▶ _WORK TASK_
Select every line containing the word "item" from the material, and copy those lines.
********************
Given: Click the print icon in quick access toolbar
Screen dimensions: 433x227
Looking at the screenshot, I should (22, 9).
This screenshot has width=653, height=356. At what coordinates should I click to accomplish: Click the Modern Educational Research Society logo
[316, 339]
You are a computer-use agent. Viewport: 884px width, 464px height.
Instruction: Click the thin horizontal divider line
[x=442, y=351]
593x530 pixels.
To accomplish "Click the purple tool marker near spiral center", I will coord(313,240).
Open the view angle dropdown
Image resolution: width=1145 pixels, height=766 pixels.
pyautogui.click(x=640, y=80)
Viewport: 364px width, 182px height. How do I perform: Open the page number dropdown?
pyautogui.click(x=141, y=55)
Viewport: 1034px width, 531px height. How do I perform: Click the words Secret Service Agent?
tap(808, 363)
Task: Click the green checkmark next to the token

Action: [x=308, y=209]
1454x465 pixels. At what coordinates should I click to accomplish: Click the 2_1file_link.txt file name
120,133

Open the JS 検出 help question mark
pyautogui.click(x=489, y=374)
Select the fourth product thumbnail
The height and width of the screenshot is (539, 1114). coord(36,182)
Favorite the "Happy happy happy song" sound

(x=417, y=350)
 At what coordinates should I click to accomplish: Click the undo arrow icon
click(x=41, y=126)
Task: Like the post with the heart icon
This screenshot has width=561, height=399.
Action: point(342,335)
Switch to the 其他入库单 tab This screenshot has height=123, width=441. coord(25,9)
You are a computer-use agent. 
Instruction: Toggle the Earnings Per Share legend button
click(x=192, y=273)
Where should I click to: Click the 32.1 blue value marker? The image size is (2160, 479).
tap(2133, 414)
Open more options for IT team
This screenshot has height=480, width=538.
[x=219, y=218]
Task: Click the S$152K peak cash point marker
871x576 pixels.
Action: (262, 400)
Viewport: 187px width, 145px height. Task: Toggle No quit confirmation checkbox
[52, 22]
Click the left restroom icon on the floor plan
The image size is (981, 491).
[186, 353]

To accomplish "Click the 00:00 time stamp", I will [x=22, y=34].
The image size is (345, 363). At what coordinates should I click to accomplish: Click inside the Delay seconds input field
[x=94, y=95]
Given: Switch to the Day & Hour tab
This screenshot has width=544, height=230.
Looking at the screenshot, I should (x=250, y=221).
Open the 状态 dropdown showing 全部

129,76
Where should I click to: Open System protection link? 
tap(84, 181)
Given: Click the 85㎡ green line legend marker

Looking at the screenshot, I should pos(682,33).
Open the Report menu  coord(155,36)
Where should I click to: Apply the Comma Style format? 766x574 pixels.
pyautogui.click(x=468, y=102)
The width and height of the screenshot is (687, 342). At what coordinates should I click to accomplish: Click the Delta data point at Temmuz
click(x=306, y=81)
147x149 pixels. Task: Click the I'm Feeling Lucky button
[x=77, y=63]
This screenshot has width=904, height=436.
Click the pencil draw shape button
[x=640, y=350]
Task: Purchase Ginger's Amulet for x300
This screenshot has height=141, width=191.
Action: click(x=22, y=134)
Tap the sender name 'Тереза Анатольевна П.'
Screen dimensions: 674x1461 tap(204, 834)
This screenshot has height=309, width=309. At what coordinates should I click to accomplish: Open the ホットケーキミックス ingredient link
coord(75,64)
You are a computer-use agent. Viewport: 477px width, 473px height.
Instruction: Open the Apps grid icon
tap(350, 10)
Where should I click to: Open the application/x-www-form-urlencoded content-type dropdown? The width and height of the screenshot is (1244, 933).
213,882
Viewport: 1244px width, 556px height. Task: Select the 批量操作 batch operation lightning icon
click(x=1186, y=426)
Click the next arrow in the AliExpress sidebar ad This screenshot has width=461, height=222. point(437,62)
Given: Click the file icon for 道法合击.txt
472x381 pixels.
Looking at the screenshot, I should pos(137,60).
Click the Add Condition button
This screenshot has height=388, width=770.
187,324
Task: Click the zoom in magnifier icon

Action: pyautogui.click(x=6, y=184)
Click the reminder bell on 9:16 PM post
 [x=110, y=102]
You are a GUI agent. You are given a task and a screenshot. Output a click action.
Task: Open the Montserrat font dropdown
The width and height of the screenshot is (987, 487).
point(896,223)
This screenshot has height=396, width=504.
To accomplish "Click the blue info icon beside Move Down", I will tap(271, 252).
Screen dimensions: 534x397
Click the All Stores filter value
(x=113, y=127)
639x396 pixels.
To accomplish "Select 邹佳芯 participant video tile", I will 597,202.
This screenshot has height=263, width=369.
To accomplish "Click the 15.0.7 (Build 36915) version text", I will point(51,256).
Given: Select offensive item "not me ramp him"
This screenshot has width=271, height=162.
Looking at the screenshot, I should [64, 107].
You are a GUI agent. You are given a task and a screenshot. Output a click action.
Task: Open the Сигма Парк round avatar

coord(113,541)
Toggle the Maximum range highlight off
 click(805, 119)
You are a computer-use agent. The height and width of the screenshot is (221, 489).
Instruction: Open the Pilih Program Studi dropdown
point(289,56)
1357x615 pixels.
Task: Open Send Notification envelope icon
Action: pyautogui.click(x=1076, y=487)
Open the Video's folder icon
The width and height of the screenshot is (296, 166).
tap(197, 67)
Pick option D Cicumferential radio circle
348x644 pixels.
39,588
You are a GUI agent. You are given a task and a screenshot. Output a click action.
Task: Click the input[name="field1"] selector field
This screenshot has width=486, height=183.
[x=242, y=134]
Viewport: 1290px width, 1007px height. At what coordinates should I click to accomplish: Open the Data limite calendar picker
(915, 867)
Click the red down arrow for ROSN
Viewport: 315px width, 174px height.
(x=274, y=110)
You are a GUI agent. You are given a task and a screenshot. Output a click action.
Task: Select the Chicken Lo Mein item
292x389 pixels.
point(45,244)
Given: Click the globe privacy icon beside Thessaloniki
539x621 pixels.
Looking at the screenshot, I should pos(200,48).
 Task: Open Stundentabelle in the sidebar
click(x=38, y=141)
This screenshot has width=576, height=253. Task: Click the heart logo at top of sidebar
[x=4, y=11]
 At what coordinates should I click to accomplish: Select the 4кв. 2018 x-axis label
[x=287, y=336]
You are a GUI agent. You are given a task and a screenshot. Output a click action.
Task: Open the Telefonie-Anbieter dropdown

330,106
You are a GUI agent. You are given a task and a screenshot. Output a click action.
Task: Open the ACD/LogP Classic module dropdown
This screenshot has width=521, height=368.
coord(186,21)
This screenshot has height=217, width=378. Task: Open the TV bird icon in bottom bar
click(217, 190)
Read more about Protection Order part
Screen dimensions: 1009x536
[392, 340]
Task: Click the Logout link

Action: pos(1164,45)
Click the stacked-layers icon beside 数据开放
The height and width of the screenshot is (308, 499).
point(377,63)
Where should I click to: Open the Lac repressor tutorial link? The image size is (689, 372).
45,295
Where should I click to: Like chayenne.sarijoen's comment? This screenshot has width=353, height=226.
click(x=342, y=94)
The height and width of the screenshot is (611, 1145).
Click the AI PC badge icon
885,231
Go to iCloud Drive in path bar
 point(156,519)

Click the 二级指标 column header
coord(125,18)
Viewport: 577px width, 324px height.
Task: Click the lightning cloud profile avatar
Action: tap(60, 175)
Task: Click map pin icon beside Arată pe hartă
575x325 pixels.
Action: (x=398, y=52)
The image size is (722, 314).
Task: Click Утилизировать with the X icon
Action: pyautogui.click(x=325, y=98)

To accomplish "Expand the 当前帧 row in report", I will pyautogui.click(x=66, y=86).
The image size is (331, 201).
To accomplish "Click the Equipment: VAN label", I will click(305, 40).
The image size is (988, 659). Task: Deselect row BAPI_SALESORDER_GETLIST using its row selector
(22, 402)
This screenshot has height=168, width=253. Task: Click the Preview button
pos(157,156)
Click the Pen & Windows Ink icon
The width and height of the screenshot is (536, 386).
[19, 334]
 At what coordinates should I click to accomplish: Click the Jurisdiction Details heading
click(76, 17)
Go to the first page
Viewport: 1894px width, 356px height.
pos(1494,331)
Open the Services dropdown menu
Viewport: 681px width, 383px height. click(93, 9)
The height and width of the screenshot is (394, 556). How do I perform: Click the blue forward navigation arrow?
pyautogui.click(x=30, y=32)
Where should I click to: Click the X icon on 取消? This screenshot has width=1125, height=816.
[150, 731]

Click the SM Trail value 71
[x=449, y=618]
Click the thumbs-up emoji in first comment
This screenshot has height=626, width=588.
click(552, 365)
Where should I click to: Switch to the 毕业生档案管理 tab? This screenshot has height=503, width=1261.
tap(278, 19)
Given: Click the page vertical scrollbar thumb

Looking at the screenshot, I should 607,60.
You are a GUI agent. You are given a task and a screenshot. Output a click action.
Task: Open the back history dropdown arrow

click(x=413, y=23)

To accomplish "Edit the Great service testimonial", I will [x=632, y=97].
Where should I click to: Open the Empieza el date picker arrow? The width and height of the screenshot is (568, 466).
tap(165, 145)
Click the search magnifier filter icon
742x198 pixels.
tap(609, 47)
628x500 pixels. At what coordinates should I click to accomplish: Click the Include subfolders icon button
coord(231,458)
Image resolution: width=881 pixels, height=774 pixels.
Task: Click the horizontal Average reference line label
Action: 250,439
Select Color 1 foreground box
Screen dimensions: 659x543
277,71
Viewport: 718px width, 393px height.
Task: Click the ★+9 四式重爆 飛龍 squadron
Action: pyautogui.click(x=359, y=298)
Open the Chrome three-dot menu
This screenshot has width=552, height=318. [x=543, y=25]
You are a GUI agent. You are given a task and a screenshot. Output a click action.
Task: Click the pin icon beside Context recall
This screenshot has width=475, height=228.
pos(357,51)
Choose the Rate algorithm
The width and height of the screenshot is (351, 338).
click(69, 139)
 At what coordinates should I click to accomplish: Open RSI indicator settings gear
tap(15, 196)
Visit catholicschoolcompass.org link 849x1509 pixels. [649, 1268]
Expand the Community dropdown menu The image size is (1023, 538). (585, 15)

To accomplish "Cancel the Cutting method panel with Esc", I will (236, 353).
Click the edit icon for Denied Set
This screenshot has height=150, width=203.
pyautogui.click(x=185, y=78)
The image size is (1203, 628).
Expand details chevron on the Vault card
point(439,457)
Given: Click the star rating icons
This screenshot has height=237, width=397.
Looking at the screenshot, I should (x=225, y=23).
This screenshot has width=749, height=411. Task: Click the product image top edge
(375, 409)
********************
▶ _SOLUTION BELOW_
Given: Select offensive item "not me ramp him"
Task: Select the Chicken Lo Mein item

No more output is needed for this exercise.